Ricoeur was studying in Germany during World War II. Shortly after being called up for service in the French army in 1939, he was captured and spent the rest of the war in prison camps in Germany. There, he was able to study the work of Karl Jaspers and to prepare a translation of Husserl’s Ideas I in the margins of a book he had to conceal from his jailers.
After the war, he completed his doctorate and was appointed lecturer, then professor of the history of philosophy at the University of Strasbourg, where he succeeded Jean Hyppolite. He remained there until 1956, when he was named to the chair of general philosophy at the Sorbonne. In 1965, he joined the faculty of the new University of Paris at Nanterre, which had just been established to meet the growing demand for university education. He served as Dean of the Faculty of Letters for a difficult year following the student uprising of 1968.
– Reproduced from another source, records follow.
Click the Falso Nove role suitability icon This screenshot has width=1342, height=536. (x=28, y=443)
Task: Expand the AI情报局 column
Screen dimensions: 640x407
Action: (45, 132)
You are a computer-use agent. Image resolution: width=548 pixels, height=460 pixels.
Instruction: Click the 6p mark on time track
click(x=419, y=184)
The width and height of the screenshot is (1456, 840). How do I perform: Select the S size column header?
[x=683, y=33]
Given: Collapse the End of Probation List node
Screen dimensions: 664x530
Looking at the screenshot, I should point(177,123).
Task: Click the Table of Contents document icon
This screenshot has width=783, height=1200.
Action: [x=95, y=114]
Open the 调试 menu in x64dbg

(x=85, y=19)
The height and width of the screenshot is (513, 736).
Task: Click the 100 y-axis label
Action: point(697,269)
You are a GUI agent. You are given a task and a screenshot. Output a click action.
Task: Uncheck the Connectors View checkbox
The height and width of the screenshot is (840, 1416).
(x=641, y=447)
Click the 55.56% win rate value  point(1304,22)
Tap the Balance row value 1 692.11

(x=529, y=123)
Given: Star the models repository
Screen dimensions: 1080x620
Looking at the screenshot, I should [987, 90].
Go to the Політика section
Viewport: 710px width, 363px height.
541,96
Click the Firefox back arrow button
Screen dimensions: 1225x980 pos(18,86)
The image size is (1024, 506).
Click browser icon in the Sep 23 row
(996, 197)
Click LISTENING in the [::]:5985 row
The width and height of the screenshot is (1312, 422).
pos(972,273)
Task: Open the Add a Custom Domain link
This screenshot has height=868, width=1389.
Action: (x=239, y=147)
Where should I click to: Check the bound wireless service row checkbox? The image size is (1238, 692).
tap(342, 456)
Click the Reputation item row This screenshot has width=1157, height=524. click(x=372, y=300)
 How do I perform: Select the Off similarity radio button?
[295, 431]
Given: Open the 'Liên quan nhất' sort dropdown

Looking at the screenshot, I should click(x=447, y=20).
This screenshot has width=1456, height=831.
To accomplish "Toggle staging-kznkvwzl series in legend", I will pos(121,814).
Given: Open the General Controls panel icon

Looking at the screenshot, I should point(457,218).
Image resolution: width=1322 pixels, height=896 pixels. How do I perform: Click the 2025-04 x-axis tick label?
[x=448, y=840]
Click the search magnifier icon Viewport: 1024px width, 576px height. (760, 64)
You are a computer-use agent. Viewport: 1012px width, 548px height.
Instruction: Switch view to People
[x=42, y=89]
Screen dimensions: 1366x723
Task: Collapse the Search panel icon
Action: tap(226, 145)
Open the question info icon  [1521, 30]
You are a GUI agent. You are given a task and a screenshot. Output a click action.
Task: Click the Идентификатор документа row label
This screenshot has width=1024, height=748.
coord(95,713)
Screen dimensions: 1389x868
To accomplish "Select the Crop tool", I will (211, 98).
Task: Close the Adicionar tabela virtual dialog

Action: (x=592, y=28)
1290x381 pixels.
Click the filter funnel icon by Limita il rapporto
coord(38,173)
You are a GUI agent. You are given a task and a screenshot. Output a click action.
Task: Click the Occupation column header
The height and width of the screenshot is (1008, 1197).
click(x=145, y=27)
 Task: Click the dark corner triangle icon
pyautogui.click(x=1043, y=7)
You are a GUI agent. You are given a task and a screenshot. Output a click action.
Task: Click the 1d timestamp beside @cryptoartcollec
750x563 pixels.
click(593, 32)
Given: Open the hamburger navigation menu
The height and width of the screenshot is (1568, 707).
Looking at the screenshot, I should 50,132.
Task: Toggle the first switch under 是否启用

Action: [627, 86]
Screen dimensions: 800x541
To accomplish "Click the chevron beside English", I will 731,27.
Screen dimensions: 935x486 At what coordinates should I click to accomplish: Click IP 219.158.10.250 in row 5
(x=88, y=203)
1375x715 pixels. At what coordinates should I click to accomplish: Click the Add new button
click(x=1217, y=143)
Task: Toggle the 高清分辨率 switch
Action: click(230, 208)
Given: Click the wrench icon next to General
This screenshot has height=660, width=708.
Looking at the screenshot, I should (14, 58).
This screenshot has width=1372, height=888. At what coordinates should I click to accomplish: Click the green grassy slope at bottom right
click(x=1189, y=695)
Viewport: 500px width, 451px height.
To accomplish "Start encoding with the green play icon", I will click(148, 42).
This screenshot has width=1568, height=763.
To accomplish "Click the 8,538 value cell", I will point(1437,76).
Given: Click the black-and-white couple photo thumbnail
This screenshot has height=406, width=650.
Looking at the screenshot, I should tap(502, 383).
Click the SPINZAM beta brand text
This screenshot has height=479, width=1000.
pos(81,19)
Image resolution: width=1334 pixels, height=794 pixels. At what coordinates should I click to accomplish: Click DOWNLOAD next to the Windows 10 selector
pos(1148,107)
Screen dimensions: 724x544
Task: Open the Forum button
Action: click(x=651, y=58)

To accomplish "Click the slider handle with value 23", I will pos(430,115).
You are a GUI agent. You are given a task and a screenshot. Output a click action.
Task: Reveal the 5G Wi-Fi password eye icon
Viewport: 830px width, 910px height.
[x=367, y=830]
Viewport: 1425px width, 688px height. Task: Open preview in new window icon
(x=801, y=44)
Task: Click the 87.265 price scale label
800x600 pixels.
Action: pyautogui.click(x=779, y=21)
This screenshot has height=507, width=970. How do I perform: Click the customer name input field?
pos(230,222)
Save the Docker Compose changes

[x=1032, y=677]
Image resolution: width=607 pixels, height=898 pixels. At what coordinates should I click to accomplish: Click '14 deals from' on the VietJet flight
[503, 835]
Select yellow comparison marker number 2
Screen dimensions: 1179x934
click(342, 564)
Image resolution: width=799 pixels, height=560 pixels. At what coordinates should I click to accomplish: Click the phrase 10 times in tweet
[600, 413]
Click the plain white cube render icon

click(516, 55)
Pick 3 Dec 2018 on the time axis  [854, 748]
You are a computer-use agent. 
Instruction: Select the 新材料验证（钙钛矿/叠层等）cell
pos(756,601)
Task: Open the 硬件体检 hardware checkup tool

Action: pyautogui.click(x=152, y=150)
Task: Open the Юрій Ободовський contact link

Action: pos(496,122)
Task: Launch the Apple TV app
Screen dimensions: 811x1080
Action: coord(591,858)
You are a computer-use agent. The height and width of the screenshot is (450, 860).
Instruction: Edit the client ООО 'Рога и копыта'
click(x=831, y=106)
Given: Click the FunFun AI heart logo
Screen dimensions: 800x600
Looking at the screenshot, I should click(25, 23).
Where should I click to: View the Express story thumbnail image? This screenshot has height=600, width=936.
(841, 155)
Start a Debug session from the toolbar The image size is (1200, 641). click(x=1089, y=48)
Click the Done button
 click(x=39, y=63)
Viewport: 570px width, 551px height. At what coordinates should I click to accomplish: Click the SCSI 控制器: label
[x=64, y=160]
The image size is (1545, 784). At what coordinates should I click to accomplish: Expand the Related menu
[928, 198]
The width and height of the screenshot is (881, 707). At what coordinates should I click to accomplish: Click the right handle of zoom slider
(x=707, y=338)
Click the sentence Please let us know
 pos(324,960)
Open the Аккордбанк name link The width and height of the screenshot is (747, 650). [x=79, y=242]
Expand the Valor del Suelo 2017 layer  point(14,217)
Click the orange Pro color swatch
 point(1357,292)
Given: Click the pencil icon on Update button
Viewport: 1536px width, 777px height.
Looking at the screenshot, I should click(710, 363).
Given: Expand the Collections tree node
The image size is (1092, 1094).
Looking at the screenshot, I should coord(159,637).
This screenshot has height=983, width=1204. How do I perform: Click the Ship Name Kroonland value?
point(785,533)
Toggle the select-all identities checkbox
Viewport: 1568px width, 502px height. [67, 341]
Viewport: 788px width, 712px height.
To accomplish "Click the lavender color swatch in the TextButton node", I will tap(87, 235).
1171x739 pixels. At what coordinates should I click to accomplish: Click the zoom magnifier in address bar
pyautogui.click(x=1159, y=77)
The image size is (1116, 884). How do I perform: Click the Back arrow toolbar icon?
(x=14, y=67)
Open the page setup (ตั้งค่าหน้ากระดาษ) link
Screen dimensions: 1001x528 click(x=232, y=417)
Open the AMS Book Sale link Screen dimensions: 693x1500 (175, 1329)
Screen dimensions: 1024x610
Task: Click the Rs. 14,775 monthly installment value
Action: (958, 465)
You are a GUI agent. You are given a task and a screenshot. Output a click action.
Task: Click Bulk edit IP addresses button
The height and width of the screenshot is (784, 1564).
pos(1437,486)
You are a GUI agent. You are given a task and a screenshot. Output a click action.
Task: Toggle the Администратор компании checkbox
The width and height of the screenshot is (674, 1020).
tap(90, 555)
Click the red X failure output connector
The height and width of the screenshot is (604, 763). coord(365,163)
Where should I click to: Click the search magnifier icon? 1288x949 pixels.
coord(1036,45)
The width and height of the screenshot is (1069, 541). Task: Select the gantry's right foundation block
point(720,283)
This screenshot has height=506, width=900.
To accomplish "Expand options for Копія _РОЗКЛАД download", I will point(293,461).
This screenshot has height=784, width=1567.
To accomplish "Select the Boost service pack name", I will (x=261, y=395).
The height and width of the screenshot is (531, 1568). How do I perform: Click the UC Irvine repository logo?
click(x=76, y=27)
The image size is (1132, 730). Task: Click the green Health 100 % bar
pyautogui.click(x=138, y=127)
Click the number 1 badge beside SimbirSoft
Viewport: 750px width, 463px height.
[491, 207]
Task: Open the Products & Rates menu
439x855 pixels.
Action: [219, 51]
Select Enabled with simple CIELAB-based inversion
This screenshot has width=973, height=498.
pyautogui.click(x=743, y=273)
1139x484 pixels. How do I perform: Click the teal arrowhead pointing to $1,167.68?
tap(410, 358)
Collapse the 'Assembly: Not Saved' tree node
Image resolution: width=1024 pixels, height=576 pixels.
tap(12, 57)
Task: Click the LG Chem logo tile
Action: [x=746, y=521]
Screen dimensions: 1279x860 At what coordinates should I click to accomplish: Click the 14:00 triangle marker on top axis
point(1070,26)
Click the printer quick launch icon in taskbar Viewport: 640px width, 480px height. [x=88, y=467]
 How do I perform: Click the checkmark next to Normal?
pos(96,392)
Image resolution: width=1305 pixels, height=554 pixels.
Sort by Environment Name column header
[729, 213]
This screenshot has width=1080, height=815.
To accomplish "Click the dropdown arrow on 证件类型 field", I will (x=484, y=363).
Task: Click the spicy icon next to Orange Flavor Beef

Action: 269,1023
Except for three years he then spent at Louvain, he continued to teach a seminar at the Husserl Archive in Paris until he reached the mandatory retirement age in 1980. Ricoeur also gave lectures in the United States and Canada starting in 1954. In 1970, he was named the John Nuveen professor of philosophical theology at the University of Chicago, with joint appointments in the Divinity School, the Philosophy Department, and the Committee on Social Thought. He taught there regularly for a portion of each year until 1992.
In the course of his long career he wrote on a broad range of issues. Ricoeur published over 500 essays, many of which have been collected in English collections. The Ricoeur Archive in Paris has made many of the original published works by Jacques Ricoeur available online. Some of Jean-Paul Ricoeur’s principal works include “Freedom and Nature: The Voluntary and the Involuntary” (1950), which is the first volume in his three-volume Philosophie de la volonté. (1950–60; Philosophy of the Will); Histoire et vérité (1955; History and Truth); Le Conflit des interprétations: essais d’herméneutique (1969; The Conflict of Interpretations: Essays in Hermeneutics).
Ricœur died on May 20, 2005, at his home in Châtenay-Malabry, France, of natural causes. French Prime Minister Jean-Pierre Raffarin declared that “the humanist European tradition is in mourning for one of its most talented exponents”.